Образ её – идея идеальной русской любви. Я писал о такой любви в очерке "Гаснущий очаг": "женская жертвенность не была насилием над своим "я", это было вольное, отрадное служение, даже если и семейный крест пригибал долу. Всегда с любовью, со светлой завистью смотрю на людей, способных терпеть лихие жизненные невзгоды и не терять всепрощающей русской любви к ближнему, жалости ко всему сущему на земле, способности отдать страждущему последнюю рубашку; такие люди не трезвонят на всех перекрёстках о своей сострадательности, потому что от природы своей крестьянской тихи и застенчивы.
– Какое из вами созданных произведений вы считаете наиболее ценным?
– Яко матери все чадушки любы, так и мне дороги все произведения, а я их за четверть века написал несколько томов. Но есть, очевидно, и более значительные. В жанре романа – "Поздний сын"; в жанре повести – "Утоли мои печали", "Не родит сокола сова"; в жанре рассказа – "Купель", "Господи, прости", "Утром небо плакало, а ночью выпал снег"; в жанре очерка – "Родова", "Семейский корень", "Слово о русском слове", "Душа грустит о небесах" – трагедия поэта Сергея Есенина.
– Иркутская земля богата на писательские таланты. Кто из земляков вам особенно близок?

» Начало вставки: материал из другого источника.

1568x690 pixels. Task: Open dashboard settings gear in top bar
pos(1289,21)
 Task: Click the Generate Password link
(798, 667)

– Из почивших любил я прозу деревенского жителя и фронтовика Алексея Зверева. Разумеется, близок мне Валентин Распутин, который был моим литературным наставником вначале моего творческого пути. Близки мне талантливый исторический писатель Глеб Пакулов, истинно русские народные сибирские поэты Михаил Трофимов, Анатолий Горбунов, Валентина Сидоренко.

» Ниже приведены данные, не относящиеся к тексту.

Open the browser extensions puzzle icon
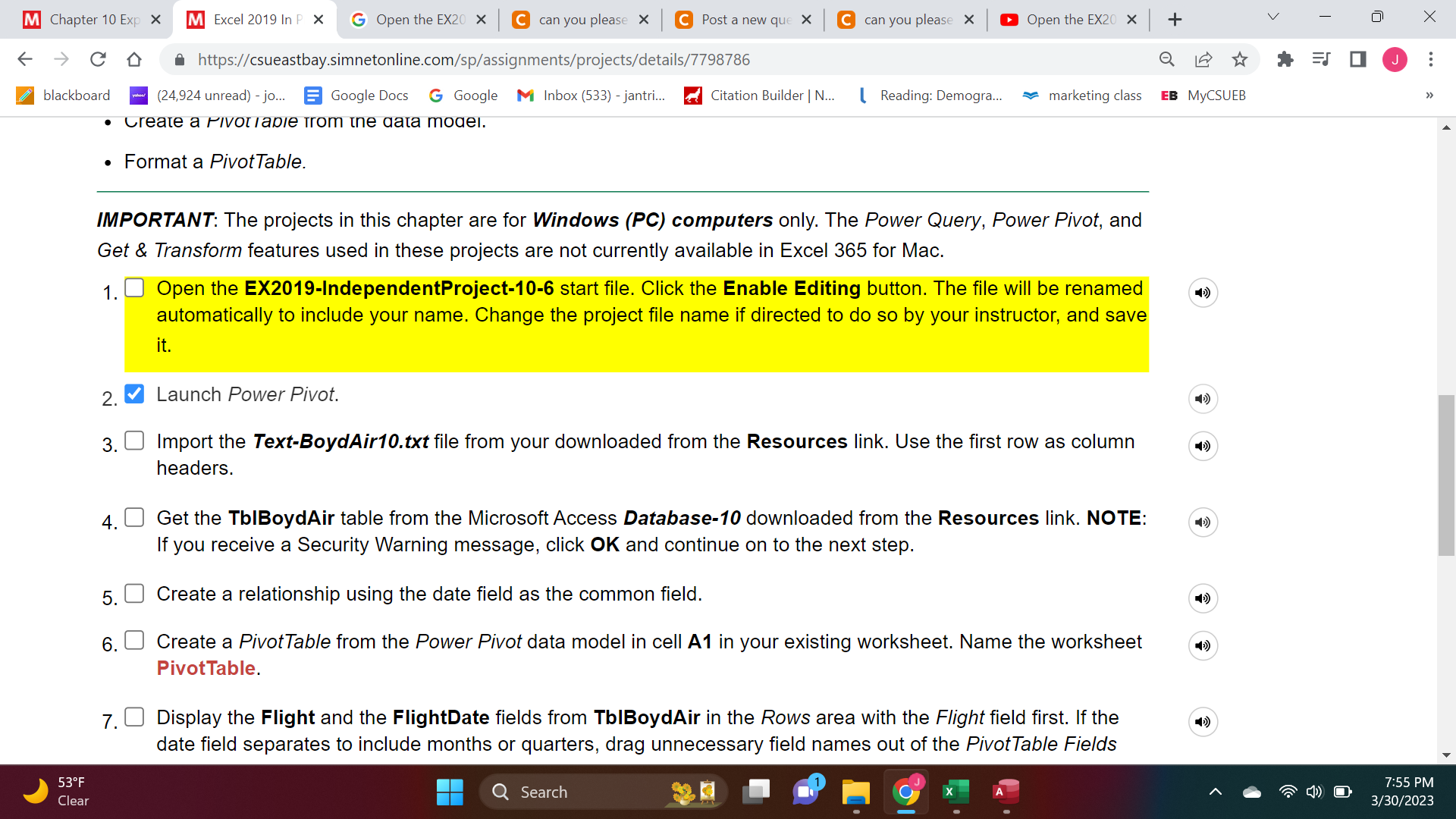The width and height of the screenshot is (1456, 819). 1285,59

– В современном литературном процессе большое место занимают молодые авторы – и прозаики, и поэты, и критики. Есть ли среди них те, кто вам близок и художественным миром произведений, и по-человечески?
– Есть, но я не хочу поимённо их сейчас называть, потому что они лишь в самом начале своего творческого пути, а я не пророк, чтобы предвидеть, что у них выйдет. Но есть в них самое главное для художника: способность наставлять душу у православных духовников, учиться художественному мастерству у русских мастеров, и почивших в Бозе, и ныне здравствующих.
– Сегодня большей популярностью пользуется лёгкая массовая литература (с примитивным языком, незамысловатым детективно-мыльным сюжетом и героем-эгоистом). Как вы относитесь к подобному явлению?
– "Массовая литература" в духовно-нравственном, православном смысле – бесовщина, в художественном – пластмассово-мёртвая. Словом, это литература "мертвецов" и для "мертвецов", или литература слепого поводыря, который ведёт слепых… прямо в тьму кромешную, где муки вечные. Так бы массовую литературу оценили святые отцы, а с ними не поспоришь – святые, одарённые горней мудростью, а не дольней, земной, что безумие для Бога.